Digestive enzymes are delivered to lysosomes via the Golgi apparatus. Substances to be digested come from endocytosis.

Delivery of hydrolases and membrane proteins: are synthesized in the rough ER and transported through the Golgi apparatus to transport vesicles that deliver these proteins to late (which will form lysosomes). Lysosomal hydrolases have a unique marker in the form of mannose 6-phosphate (M6P) groups which are added exclusively to the N-linked olgiosaccharides of these enzymes as they pass through the lumen of the cis Golgi. 2 enzymes are responsible for adding the M6P groups and these enzymes recognize the hydrolase proteins due to a signal patch on the polypeptide surface of the hydrolase. 

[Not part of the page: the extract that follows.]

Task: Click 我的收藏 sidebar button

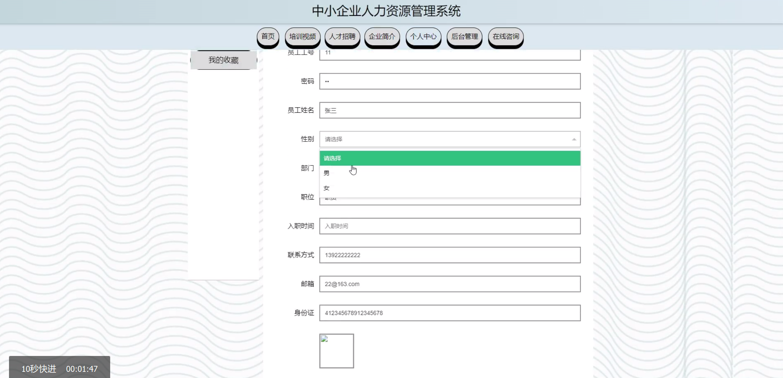Action: pyautogui.click(x=223, y=60)
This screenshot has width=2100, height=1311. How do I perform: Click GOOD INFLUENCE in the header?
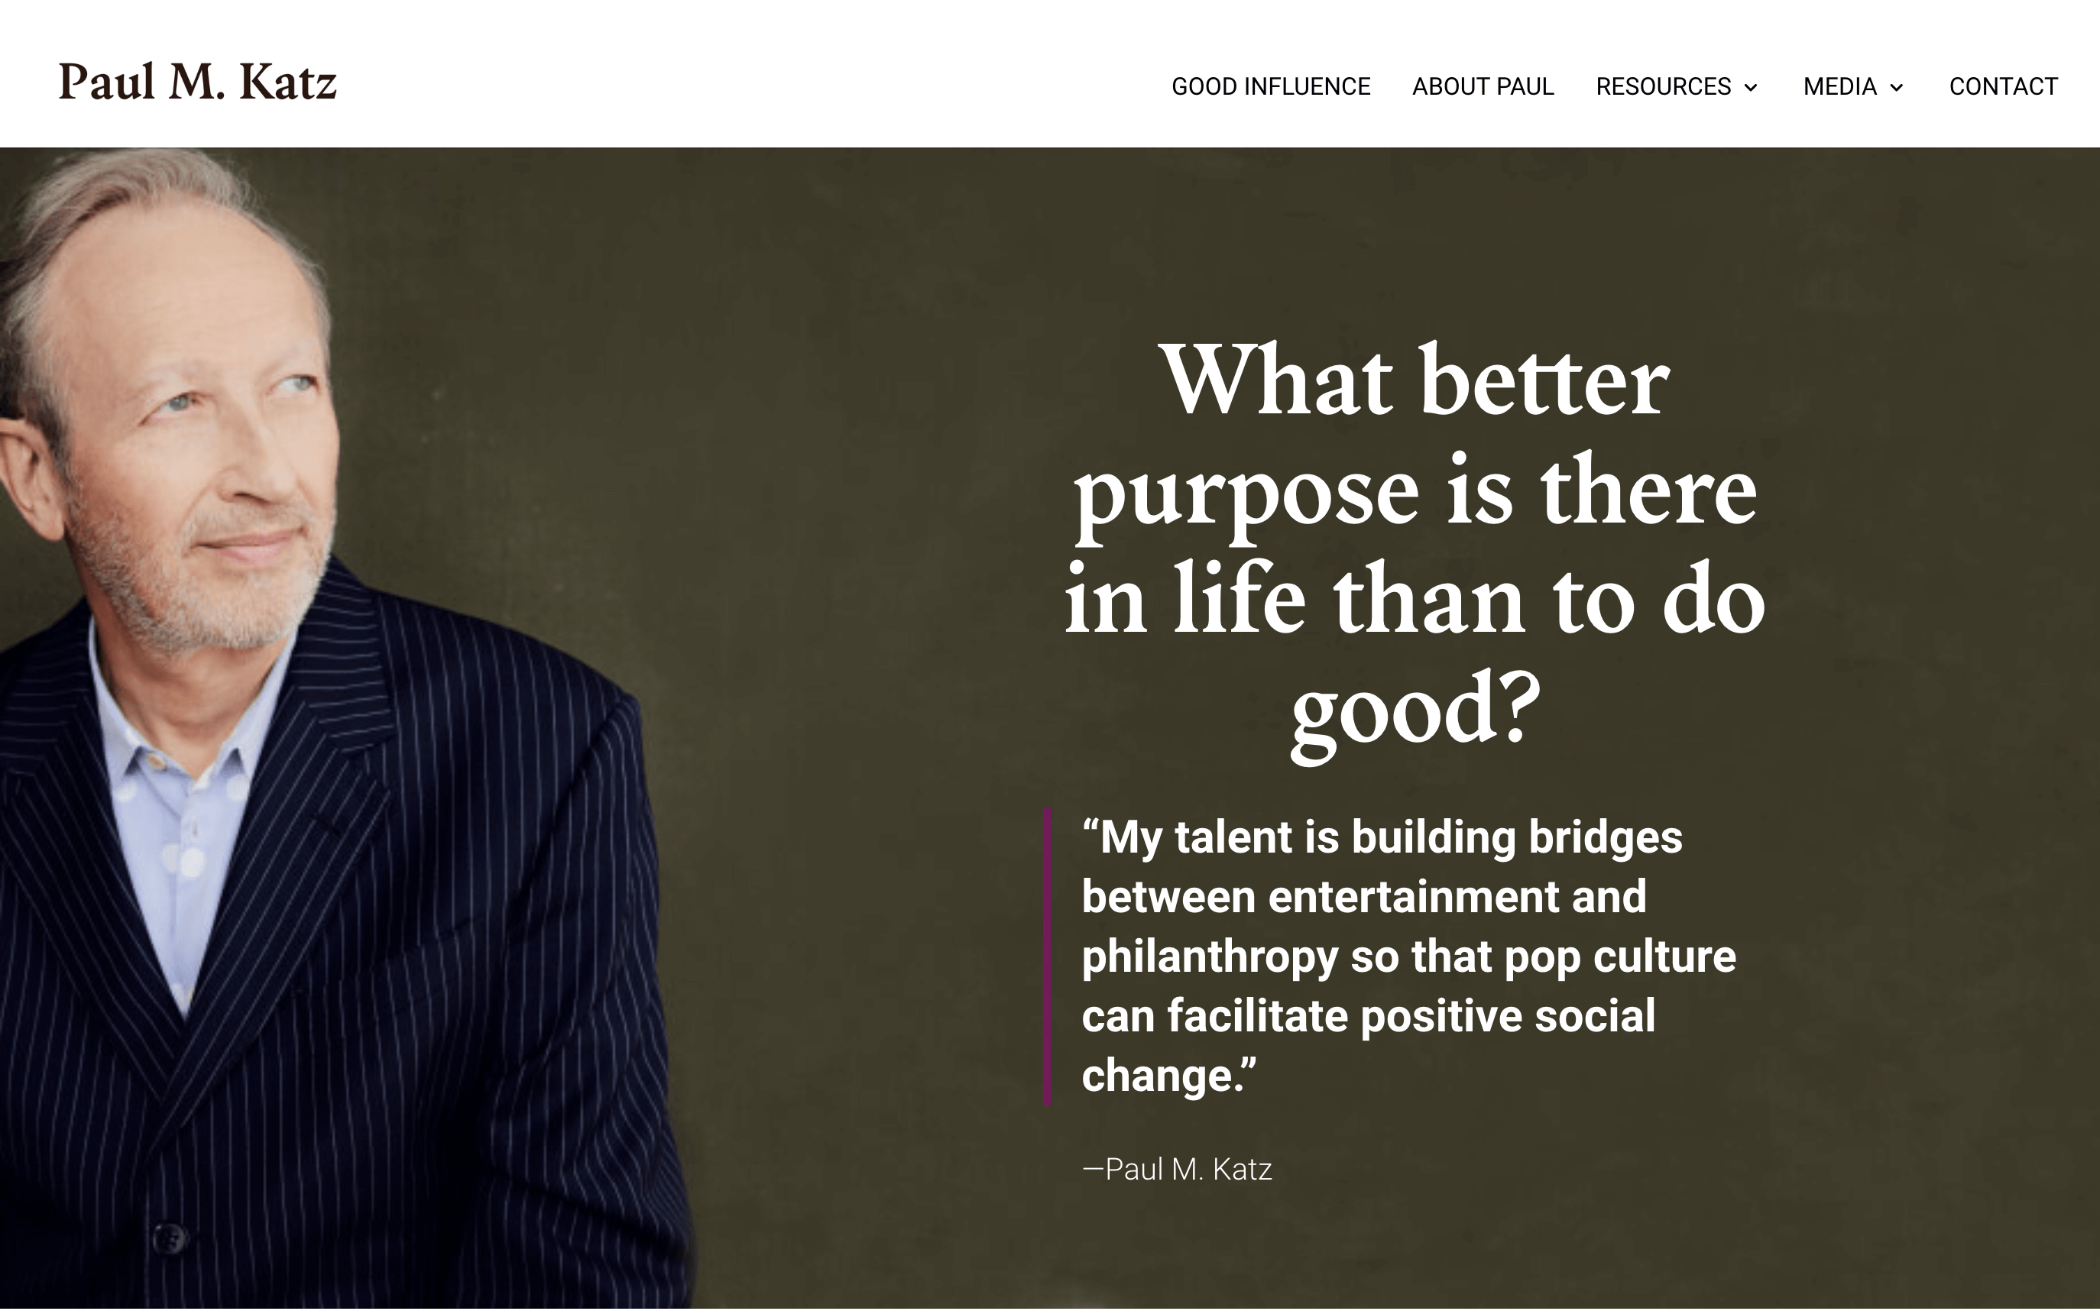point(1271,87)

The M6P groups are recognized by transmembrane M6P receptor proteins which are present in the trans Golgi which aid in packaging the hydrolases into clathrin coated vesicles that bud from the trans Golgi. The receptor travels with the vesicle to a late endosome where the hydrolase dissociates from the receptor due to the lower pH in the endosome. The receptor is then returned to the golgi in a vesicle where it can be reused. 

Sources of substances to be digested: 1) endocytosis is the process by which cells take up macromolecules. 2 types of endocytosis are distinguished based on the size of the endocytic vesicles formed. Phagocytosisinvolves the ingestion of large particles such as microorganisms or dead cells via phagosomes and pinocytosis involves the ingestion of solutes via small pinocytic vesicles. In mammals, 3 types of white blood cells are phagocytes; . Eucarytoic cells continually ingest parts of their plasma membrane in the form of small pinocytic (endocytic) vesicles. The same amount of membrane removed is restored through the process of exocytosis. Pincocytic vesicles are typically clathrin coated although they may also be caveolae.

Many cell surface receptors that bind specific extracellular macromolecules become localized in clathrin coated pits in a process called receptor mediated endocytosis. (examples include LDL receptors) The coated endocytic veiscles rapidly shed their clathrin coats and fuse with early endosomes. Most of the ligands dissociate from their receptors in the acidic environment of the endosome and end up in lysosomes while most of the receptors are recycled back to the cell surface but sometimes both the receptor and ligand end up being degraded in lysosomes, resulting in receptor down regulation. In some cases, both are transferred to a different plasma membrane and the ligand is thereby released by exocytosis at a surface of the cell different from that where it started in a process called transcytosis.

Lysosomal storage Disorders:

A number of human genetic disorders affect lysosomes.

Tay-Sachs disease: is caused by the loss of function of a single lysosomal enzyme (hexosaminidase). This enzyme is necessary to break down a membrane glycoolipid found in nerve cells. Accmulation of glycolipid in lysosomes affects nerve cell function, leading to a vareity of clinical symptoms such as seizures and musle rigidity.